A new research paper that will be published in the Proceedings of the National Academy of Sciences aims to answer whether the current strategy for medicating patients giving many drug-resistant diseases a big competitive advantage.
The paper argues for new research efforts to discover effective ways for managing the evolution and slowing the spread of drug-resistant disease organisms. The ultimate goal of this new research effort is to develop a new science-based model for drug-resistance management that will inform treatment guidelines for a wide variety of diseases that affect people, including malaria and other diseases caused by parasites, MRSA and other diseases caused by bacterial infections, AIDS and other diseases caused by viruses, and cancer.
The research paper, led by Andrew Read, professor of biology and entomology and director of the Center for Infectious Disease Dynamics at Penn State University, reported his lab's recent work on the effect of various medication strategies in groups of malaria-infected mice.

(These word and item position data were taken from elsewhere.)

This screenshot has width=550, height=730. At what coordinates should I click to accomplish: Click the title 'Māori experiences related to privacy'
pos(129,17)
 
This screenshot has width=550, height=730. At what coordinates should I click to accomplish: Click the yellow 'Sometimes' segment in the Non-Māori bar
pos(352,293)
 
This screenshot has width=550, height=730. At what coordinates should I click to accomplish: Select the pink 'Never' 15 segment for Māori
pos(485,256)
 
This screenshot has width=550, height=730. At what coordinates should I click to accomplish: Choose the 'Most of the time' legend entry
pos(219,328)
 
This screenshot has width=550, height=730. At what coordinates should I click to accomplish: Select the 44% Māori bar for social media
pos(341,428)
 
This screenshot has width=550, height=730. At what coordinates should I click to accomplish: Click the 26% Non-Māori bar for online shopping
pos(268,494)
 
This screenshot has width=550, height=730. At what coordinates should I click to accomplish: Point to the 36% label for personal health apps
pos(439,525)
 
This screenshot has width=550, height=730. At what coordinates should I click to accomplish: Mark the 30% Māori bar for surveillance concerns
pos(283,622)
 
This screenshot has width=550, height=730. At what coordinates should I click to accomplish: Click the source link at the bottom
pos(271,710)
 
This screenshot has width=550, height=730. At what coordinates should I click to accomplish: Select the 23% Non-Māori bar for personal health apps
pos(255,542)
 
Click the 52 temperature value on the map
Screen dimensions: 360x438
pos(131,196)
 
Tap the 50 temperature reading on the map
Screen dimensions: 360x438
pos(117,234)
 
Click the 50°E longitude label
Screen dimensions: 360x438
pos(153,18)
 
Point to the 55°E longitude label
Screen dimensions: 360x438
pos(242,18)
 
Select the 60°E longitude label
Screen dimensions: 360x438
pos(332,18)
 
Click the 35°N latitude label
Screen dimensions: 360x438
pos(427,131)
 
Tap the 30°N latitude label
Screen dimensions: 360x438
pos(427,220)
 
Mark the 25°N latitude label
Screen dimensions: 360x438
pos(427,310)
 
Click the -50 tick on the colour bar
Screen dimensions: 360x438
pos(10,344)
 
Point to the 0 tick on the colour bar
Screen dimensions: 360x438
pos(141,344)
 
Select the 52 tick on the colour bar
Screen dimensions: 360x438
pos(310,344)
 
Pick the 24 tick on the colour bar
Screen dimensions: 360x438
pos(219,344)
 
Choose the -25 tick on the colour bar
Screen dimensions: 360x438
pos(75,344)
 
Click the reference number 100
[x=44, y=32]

"Our results indicate that the current strategy of aggressive use of medications to eliminate all targeted disease pathogens paradoxically gives drug-resistant pathogens the greatest possible evolutionary advantage," Read said in a statement released by Penn State University. "This universally accepted strategy -- which has been the orthodox approach for many decades – may actually promote the proliferation of drug-resistant forms of infectious diseases."

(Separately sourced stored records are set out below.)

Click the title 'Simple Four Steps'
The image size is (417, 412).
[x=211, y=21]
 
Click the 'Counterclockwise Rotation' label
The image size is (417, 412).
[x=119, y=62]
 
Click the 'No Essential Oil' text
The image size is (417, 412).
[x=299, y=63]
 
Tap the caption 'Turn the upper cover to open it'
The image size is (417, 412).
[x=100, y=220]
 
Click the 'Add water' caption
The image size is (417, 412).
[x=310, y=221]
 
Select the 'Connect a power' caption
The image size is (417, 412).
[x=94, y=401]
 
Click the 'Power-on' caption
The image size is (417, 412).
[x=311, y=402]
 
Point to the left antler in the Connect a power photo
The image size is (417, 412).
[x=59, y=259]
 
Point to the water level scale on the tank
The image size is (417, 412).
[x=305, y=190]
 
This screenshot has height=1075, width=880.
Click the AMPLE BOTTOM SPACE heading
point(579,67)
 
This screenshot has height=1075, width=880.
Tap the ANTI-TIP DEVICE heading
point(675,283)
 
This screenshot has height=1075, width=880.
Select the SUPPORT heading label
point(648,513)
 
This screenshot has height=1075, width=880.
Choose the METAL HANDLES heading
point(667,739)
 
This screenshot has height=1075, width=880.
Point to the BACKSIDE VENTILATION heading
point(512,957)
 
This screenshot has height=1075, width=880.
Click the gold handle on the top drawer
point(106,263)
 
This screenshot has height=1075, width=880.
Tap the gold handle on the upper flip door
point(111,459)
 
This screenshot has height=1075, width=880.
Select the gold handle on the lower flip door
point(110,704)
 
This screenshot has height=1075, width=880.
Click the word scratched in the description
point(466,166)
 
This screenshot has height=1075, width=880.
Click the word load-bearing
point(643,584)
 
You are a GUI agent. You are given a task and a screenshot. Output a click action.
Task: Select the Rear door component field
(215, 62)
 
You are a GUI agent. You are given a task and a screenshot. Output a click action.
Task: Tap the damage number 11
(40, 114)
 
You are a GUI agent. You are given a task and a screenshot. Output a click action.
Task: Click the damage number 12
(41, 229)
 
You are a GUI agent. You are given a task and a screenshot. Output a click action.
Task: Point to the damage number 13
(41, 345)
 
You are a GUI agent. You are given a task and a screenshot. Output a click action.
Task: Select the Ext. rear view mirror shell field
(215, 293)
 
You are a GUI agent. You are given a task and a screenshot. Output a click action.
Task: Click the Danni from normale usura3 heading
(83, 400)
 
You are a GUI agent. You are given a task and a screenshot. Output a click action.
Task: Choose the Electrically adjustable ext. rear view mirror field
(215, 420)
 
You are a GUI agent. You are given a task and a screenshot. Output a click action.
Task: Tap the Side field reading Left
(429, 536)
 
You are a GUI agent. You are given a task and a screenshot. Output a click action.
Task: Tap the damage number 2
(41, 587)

The question, said Read, is whether there are ways of treating patients that are equally good at making the patient healthy but give resistant parasites less of an advantage. Read is not arguing for changes in policy or for changes in doctor or patient behavior, but rather for the need for an improved knowledge base.
"At the moment, we just don't know which strategies are best for which diseases in which situations, but the result of our acceptance of the current medication strategy is that we have not taken a sufficiently hard look at its scientific validity,” he noted. “We are paying an increasingly high price in the health of individual people as well as of entire societies, which is why my lab and others are working to develop more powerful evolutionary-management strategies to limit the evolution and spread of drug-resistant diseases."
The payoff could well be huge for the long-term health of people and animals alike.